CasUser:
/**
* Copyright (c) 2020, All Rights Reserved.
*
*/
package com.micropattern.urp.domain.entity.cas;
import java.util.HashSet;
import java.util.Set;
import javax.persistence.Entity;
import javax.persistence.JoinColumn;
import javax.persistence.JoinTable;
import javax.persistence.ManyToMany;
import javax.persistence.Table;
import javax.persistence.Transient;
import com.fasterxml.jackson.annotation.JsonIgnore;
import com.micropattern.urp.domain.entity.base.BaseIdAndTime;
import com.micropattern.urp.domain.entity.role.Role;
/**
* cas集成用户<br/>
*
* @author zuo
* @Date 2020年4月20日 上午11:11:05
* @since 1.0.0
*
*/
@SuppressWarnings("serial")
@Table(name = "t_cas_user")
@Entity
public class CasUser extends BaseIdAndTime{
private String userName;
private String role;
@Transient
private String searchKey;
private String salt;
private String password;
private String remark;
/**
* 用户角色关系表
*/
@JsonIgnore
@ManyToMany
@JoinTable(name="t_cas_user_role", joinColumns={@JoinColumn(name="user_id",referencedColumnName="id")},
inverseJoinColumns={@JoinColumn(name="role_id",referencedColumnName="id")})

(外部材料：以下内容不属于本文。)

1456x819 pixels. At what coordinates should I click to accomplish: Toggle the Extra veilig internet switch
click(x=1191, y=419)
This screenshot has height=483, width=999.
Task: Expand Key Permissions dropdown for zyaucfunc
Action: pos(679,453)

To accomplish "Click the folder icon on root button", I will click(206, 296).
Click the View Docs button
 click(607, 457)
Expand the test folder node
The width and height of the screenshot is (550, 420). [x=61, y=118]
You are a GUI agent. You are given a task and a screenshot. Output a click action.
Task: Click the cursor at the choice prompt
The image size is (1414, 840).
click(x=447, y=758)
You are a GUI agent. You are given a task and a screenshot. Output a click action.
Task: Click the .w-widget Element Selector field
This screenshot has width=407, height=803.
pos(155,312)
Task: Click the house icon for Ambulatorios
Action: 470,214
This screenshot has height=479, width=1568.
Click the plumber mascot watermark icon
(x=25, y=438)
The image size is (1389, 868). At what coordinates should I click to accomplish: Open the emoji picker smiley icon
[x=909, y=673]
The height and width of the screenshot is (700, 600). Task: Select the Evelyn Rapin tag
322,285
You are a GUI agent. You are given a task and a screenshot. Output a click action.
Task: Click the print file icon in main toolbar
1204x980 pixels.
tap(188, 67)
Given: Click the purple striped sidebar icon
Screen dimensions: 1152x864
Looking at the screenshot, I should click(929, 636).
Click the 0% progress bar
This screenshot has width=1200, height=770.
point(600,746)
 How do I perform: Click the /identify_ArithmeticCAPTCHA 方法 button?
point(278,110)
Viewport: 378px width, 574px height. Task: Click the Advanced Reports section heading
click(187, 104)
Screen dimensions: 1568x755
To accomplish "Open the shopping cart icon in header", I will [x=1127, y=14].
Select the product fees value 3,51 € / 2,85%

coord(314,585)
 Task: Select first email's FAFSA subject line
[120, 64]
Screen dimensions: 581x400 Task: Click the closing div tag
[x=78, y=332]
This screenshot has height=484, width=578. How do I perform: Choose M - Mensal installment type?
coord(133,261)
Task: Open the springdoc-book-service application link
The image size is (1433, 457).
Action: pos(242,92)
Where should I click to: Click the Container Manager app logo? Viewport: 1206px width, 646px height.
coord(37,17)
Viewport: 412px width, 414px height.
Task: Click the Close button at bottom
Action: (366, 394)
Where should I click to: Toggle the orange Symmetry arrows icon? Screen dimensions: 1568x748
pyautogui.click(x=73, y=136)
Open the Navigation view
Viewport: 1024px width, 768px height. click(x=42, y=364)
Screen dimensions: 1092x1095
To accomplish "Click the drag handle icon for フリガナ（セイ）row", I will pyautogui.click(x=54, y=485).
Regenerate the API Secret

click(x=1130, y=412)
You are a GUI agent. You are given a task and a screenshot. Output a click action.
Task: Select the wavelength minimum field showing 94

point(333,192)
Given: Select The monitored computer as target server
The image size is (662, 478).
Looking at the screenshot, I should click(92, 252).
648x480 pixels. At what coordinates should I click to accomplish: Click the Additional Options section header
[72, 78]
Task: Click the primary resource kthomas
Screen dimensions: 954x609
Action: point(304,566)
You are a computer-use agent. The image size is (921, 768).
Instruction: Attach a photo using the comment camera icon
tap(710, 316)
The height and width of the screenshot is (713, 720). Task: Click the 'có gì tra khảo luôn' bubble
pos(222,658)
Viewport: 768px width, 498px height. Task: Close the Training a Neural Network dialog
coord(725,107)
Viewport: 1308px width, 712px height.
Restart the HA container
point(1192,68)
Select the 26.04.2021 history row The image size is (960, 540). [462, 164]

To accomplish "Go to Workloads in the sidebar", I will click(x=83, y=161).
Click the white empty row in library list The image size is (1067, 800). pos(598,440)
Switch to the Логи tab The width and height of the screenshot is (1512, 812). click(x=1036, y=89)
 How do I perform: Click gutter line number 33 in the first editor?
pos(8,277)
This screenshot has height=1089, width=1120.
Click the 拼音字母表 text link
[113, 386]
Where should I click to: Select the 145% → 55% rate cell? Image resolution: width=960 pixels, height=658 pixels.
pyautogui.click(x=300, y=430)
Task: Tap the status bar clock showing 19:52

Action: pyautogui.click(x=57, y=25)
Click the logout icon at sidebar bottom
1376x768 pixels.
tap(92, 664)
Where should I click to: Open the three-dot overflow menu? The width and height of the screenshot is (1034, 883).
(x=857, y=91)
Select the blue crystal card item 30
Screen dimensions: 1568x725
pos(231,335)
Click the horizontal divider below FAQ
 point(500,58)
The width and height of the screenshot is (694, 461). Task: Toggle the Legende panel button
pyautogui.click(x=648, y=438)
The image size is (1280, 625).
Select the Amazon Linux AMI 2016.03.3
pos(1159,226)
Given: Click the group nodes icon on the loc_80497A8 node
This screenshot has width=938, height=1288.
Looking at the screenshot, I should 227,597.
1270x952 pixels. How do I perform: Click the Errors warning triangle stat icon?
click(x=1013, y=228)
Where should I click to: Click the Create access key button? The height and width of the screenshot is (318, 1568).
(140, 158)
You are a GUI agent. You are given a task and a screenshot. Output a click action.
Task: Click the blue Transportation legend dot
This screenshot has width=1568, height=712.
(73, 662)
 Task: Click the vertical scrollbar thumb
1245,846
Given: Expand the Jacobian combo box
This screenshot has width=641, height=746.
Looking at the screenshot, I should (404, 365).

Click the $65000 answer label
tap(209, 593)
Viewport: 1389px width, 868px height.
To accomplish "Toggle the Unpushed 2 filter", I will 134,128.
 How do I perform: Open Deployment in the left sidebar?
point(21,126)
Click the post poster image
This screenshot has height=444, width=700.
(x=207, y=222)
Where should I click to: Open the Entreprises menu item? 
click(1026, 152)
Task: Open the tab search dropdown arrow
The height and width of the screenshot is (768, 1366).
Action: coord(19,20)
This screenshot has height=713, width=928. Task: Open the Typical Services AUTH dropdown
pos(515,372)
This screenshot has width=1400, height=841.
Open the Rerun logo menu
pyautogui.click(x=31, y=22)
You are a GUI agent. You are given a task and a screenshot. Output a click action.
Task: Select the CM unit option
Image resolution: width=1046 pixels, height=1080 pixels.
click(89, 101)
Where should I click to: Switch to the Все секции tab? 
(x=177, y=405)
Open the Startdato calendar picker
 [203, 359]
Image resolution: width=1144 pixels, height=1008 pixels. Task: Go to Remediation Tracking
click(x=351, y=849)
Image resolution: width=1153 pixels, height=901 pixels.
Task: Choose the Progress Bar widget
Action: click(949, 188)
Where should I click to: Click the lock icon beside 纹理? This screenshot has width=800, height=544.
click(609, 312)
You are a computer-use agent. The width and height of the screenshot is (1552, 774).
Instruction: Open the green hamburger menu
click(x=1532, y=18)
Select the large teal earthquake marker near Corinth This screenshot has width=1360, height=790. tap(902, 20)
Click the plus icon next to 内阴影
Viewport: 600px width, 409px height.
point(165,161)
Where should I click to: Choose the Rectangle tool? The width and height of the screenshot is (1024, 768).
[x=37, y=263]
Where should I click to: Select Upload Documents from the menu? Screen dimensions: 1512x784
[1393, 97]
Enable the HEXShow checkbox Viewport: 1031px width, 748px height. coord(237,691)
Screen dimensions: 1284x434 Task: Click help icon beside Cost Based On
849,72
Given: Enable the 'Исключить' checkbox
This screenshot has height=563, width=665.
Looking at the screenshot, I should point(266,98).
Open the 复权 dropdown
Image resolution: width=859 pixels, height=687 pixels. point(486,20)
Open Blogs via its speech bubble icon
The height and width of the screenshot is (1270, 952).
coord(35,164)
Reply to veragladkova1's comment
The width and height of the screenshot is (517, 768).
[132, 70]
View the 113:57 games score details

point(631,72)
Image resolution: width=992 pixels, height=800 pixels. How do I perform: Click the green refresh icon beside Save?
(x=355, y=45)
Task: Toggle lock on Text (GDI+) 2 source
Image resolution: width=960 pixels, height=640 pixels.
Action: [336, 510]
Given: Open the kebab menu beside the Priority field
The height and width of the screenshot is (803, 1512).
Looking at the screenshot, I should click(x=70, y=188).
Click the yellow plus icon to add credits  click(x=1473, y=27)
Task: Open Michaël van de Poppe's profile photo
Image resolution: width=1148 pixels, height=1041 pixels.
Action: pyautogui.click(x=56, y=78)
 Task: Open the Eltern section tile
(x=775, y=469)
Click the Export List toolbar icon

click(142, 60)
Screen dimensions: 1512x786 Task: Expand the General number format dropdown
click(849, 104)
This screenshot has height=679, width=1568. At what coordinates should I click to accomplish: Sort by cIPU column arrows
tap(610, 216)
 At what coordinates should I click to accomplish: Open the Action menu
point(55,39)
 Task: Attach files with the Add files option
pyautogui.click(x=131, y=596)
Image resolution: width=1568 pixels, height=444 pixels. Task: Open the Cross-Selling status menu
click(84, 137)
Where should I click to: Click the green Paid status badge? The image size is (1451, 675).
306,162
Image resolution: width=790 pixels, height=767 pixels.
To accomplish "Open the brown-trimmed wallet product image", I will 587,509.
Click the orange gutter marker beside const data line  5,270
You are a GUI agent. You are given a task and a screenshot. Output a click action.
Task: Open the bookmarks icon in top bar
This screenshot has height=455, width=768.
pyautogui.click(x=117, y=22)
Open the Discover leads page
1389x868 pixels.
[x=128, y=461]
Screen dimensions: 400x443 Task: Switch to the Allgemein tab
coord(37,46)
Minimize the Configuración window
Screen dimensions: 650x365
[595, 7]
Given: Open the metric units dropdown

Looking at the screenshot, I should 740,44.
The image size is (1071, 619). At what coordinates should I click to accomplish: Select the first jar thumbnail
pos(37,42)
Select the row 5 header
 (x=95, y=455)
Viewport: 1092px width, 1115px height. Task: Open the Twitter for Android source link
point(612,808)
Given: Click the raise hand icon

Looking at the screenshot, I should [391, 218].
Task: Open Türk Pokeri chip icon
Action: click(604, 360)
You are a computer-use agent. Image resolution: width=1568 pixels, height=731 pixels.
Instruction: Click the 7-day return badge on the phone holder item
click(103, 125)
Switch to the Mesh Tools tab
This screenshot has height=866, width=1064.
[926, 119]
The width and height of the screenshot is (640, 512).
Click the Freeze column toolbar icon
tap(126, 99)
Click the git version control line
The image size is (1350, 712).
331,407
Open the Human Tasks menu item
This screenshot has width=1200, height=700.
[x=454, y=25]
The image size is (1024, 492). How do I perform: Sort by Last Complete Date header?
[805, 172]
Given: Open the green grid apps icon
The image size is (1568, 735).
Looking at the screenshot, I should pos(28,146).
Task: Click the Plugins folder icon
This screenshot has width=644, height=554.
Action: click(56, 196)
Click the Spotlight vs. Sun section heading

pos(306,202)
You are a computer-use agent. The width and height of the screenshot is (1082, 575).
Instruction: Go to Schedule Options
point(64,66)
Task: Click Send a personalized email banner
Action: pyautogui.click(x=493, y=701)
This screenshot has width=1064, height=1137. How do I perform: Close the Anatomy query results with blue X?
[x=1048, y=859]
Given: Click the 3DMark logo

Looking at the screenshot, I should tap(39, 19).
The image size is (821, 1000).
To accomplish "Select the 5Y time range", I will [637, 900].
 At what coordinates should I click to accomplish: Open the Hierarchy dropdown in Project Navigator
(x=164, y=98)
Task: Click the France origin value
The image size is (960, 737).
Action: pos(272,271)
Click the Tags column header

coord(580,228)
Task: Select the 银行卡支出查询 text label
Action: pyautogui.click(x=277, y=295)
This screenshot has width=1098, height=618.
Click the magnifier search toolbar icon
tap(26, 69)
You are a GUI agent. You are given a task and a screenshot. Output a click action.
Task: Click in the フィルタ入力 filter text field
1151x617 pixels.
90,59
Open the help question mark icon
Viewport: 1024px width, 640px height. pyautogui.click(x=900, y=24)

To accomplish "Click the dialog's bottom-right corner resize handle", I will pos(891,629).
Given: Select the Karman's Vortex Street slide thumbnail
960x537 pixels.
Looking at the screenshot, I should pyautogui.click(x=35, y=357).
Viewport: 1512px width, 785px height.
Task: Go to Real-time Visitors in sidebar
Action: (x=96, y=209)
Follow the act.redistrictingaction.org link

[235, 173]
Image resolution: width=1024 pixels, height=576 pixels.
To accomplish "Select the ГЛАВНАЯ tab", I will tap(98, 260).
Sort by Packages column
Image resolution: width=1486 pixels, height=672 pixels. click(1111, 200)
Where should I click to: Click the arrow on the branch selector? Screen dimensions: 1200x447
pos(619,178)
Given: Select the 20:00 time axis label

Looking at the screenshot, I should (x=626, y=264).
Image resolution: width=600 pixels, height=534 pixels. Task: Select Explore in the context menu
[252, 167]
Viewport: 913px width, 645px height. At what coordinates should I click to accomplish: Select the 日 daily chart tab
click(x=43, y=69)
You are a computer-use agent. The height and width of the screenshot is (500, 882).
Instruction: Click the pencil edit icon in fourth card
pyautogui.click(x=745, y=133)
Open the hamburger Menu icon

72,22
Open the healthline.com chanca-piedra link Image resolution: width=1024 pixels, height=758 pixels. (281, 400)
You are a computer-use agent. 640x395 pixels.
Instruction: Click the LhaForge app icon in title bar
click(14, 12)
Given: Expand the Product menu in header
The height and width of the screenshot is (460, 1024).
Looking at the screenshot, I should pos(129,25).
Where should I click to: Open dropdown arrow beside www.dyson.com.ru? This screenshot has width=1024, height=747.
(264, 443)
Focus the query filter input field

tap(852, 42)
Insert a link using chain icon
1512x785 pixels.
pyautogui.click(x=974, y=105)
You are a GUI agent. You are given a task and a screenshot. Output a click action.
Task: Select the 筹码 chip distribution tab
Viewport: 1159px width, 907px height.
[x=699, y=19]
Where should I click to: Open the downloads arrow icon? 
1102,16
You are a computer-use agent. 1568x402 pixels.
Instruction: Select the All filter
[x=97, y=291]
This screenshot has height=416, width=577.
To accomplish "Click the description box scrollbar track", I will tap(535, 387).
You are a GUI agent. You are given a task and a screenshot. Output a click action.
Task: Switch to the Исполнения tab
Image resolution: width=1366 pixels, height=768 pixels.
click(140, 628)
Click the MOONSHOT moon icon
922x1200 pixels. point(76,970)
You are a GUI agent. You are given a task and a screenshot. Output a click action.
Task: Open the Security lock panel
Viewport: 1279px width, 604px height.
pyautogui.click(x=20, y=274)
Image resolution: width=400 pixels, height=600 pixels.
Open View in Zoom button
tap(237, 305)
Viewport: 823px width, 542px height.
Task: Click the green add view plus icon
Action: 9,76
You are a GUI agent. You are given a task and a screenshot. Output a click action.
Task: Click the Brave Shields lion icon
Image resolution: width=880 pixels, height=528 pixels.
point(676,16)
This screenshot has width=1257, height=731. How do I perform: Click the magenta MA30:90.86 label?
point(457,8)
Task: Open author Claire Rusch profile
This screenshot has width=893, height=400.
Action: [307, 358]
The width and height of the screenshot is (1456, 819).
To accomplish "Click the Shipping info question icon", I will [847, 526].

private Set<Role> roles = new HashSet<>();
public String getUserName() {
return userName;
}
public void setUserName(String userName) {
this.userName = userName;
}
public String getRole() {
return role;
}
public void setRole(String role) {
this.role = role;
}
public String getSearchKey() {
return searchKey;
}
public void setSearchKey(String searchKey) {
this.searchKey = searchKey;
}
public Set<Role> getRoles() {
return roles;
}
public void setRoles(Set<Role> roles) {
this.roles = roles;
}
public String getSalt() {
return salt;
}
public void setSalt(String salt) {
this.salt = salt;
}
public String getPassword() {
return password;
}
public void setPassword(String password) {
this.password = password;
}
public String getRemark() {
return remark;
}
public void setRemark(String remark) {
this.remark = remark;
}
}
View Code
Role:
/**
* Copyright (c) 2020, All Rights Reserved.
*
*/
package com.micropattern.urp.domain.entity.role;
import java.util.HashSet;
import java.util.Set;
import javax.persistence.Entity;
import javax.persistence.JoinColumn;
import javax.persistence.JoinTable;
import javax.persistence.ManyToMany;
import javax.persistence.Table;
import com.fasterxml.jackson.annotation.JsonIgnore;
import com.micropattern.urp.domain.entity.base.BaseIdAndTime;
import com.micropattern.urp.domain.entity.cas.CasUser;
import com.micropattern.urp.domain.entity.permission.Permission;
/**
* 此处应有类说明<br/>
*
* @author why
* @Date 2020年4月13日 下午3:36:58
* @since 1.0.0
*
*/
@SuppressWarnings("serial")
@Table(name = "t_cas_role")
@Entity
public class Role extends BaseIdAndTime{
/**
* 角色名
*/
private String name;
private Boolean delFlag;
private String remark;
/**
* 角色,用户,多对多
*/
@JsonIgnore
@ManyToMany(mappedBy="roles")
private Set<CasUser> users=new HashSet<>();
@JsonIgnore
@ManyToMany
@JoinTable(name="t_cas_role_permission", joinColumns={@JoinColumn(name="role_id",referencedColumnName="id")},
inverseJoinColumns={@JoinColumn(name="permission_id",referencedColumnName="id")})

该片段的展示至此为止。